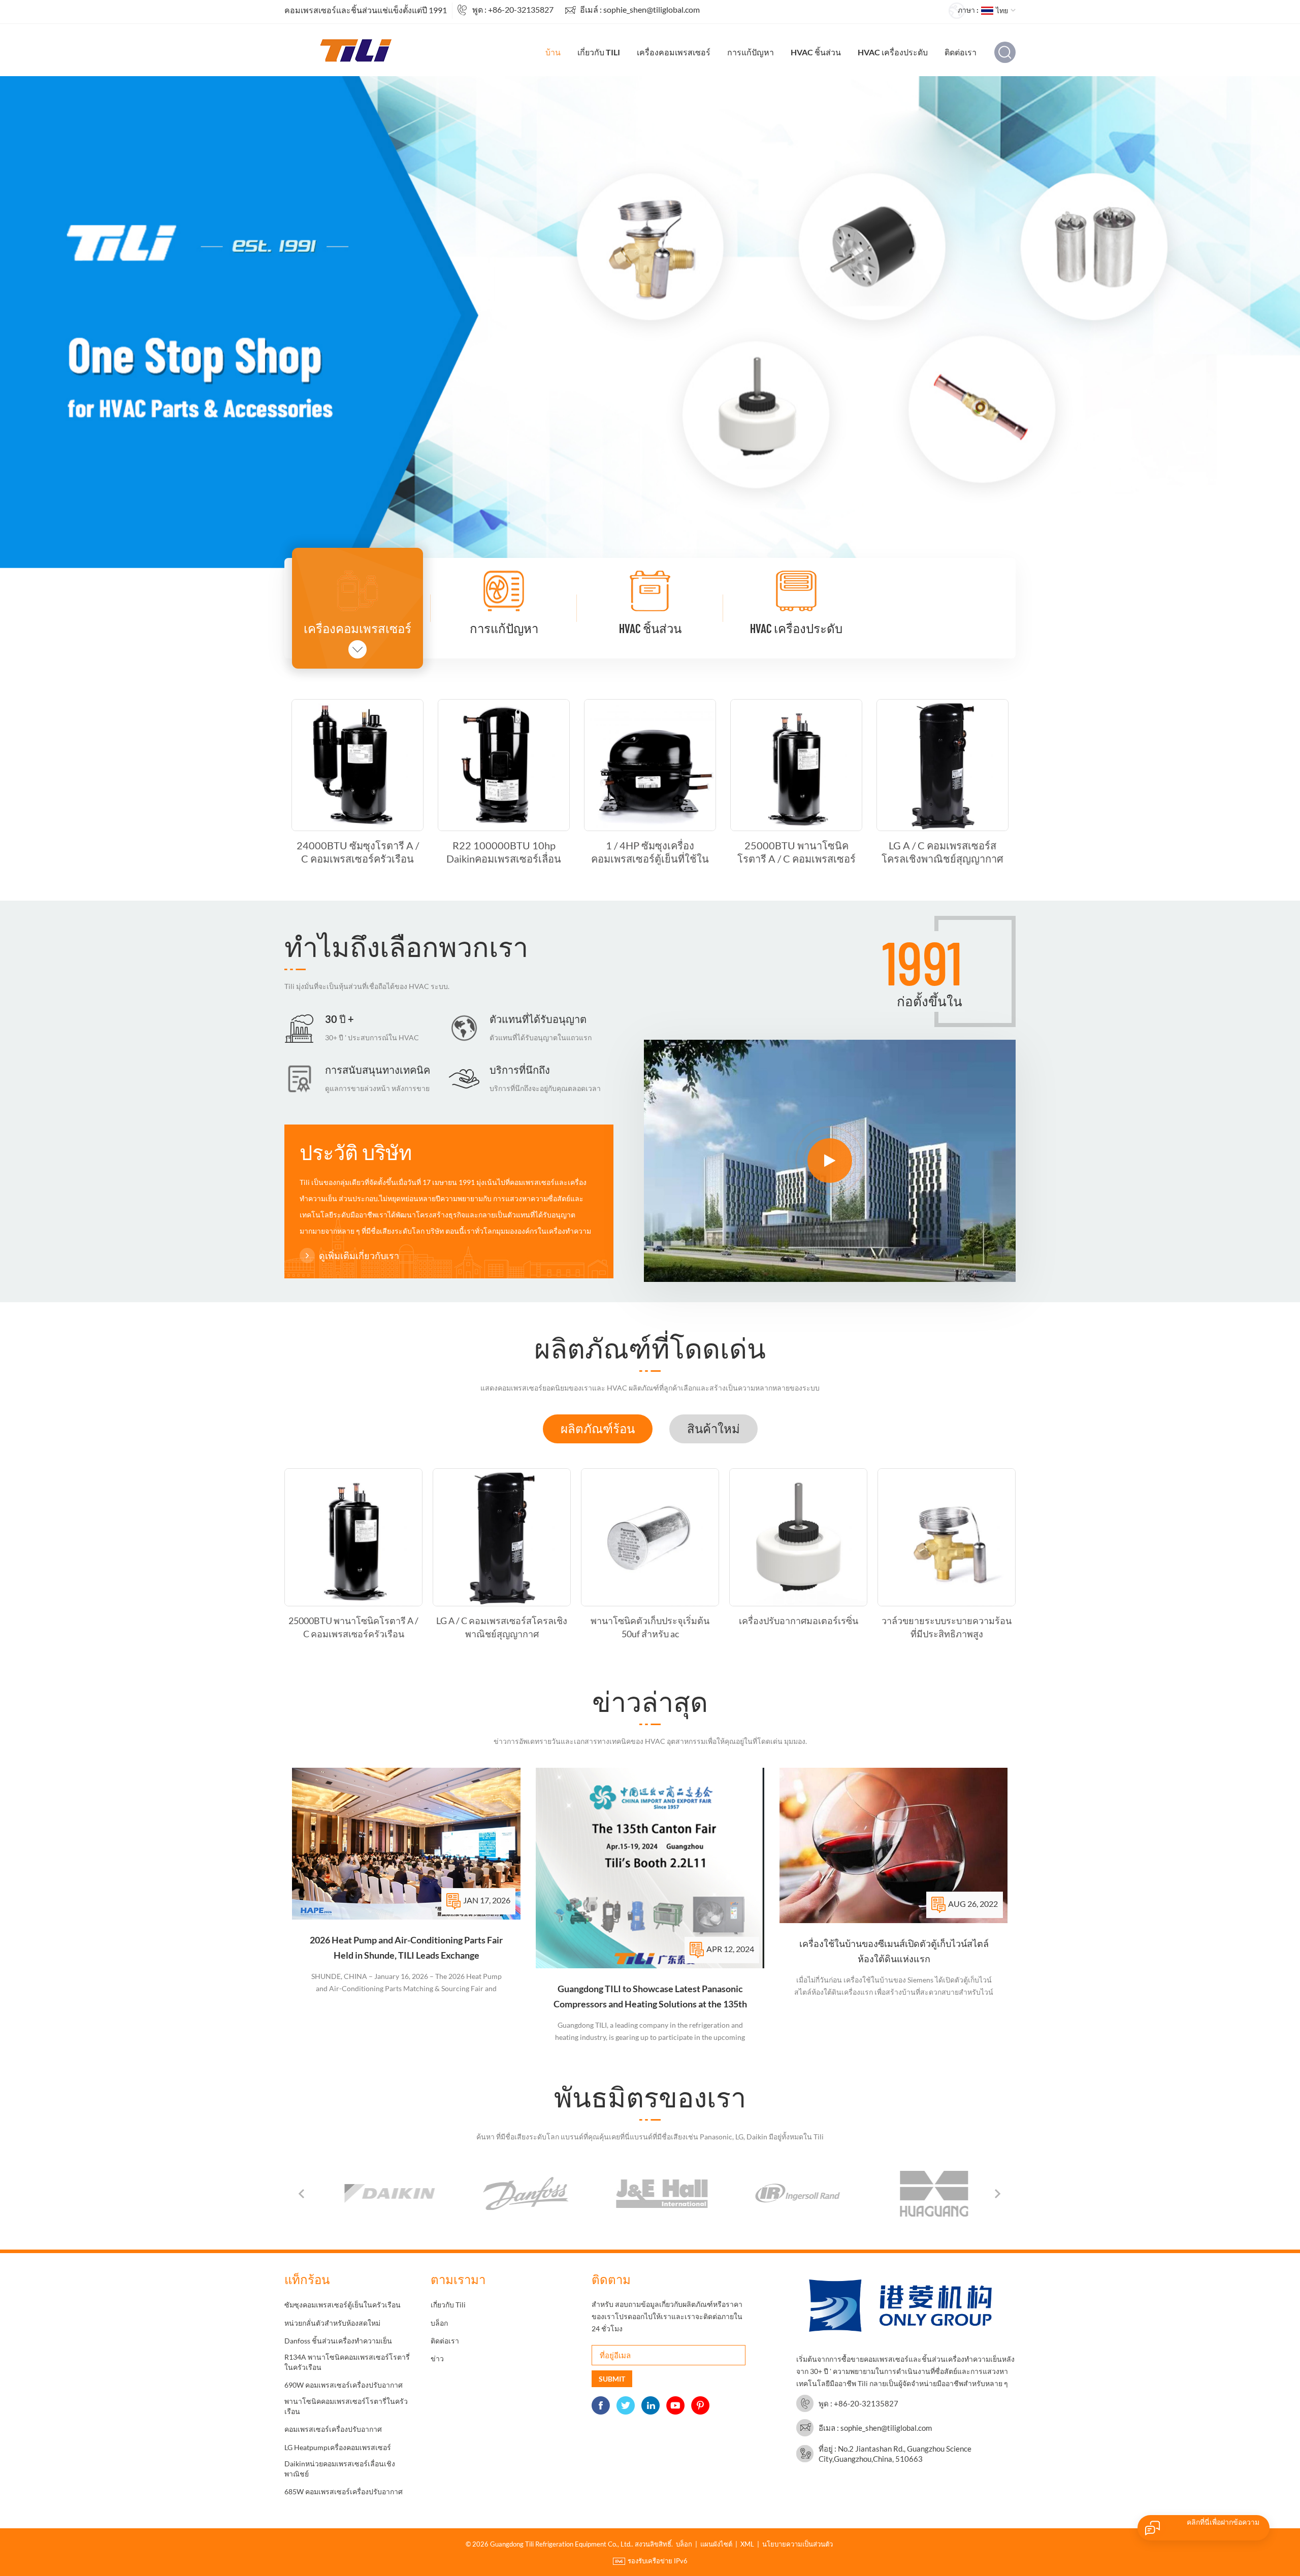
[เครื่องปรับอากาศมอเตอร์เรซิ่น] (798, 1537)
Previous (302, 2193)
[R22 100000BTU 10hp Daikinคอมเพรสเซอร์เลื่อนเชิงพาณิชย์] (503, 765)
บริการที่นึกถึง (520, 1070)
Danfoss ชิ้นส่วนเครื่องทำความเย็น (338, 2340)
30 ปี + (339, 1019)
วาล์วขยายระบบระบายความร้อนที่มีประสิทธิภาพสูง (947, 1627)
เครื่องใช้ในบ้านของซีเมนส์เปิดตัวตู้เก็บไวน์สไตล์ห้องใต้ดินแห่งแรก (894, 1951)
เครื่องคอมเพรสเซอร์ (673, 52)
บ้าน (553, 52)
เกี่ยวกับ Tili (598, 52)
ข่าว (437, 2358)
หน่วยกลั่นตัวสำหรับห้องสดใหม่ (332, 2323)
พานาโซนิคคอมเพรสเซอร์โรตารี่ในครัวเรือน (346, 2406)
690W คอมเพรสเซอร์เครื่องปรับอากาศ (343, 2385)
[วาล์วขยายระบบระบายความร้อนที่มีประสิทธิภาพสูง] (946, 1537)
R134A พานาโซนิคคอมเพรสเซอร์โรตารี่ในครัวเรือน (347, 2362)
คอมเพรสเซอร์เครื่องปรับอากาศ (333, 2429)
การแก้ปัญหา (750, 52)
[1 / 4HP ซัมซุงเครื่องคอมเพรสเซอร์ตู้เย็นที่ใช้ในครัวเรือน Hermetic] (650, 765)
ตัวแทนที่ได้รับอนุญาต (538, 1019)
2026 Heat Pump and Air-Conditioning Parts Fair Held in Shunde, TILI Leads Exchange (406, 1947)
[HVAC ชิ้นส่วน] (650, 591)
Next (997, 2193)
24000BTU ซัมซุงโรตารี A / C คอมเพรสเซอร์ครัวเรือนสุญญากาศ (358, 852)
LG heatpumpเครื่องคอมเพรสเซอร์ (337, 2447)
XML (747, 2544)
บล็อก (439, 2323)
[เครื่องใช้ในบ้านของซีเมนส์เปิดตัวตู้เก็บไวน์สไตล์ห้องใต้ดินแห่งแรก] (893, 1845)
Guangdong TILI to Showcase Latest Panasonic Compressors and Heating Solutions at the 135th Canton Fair (650, 1997)
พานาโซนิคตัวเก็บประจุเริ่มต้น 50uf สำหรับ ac (650, 1627)
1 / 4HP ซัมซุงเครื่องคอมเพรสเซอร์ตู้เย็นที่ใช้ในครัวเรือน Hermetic (650, 852)
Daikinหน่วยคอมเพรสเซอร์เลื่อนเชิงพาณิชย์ (339, 2468)
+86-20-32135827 (521, 9)
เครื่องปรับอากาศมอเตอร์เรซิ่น (798, 1620)
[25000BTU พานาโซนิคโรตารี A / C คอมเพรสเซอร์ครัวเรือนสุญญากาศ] (796, 765)
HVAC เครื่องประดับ (893, 52)
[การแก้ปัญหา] (503, 591)
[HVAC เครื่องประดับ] (796, 591)
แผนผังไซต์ (716, 2544)
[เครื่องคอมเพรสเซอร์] (357, 591)
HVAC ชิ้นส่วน (816, 52)
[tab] (598, 1428)
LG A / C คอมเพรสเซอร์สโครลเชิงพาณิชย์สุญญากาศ (942, 852)
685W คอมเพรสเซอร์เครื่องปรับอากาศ (343, 2491)
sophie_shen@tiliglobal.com (651, 9)
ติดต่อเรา (961, 52)
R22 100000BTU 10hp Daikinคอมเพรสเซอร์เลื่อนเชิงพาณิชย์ (503, 852)
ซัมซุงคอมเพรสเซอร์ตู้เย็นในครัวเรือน (342, 2304)
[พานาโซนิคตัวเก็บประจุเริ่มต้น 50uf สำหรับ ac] (650, 1537)
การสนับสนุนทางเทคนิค (377, 1070)
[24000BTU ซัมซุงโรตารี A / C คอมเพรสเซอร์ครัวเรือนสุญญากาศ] (357, 765)
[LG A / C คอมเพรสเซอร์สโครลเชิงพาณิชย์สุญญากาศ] (942, 765)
* * * * *
Show every line of the data that includes the string "งแรก".

• _THE COMPLETED TASK_:
เครื่องใช้ในบ้านของซีเมนส์เปิดตัวตู้เก็บไวน์สไตล์ห้องใต้ดินแห่งแรก (894, 1951)
[เครื่องใช้ในบ้านของซีเมนส์เปิดตัวตู้เก็บไวน์สไตล์ห้องใต้ดินแห่งแรก] (893, 1845)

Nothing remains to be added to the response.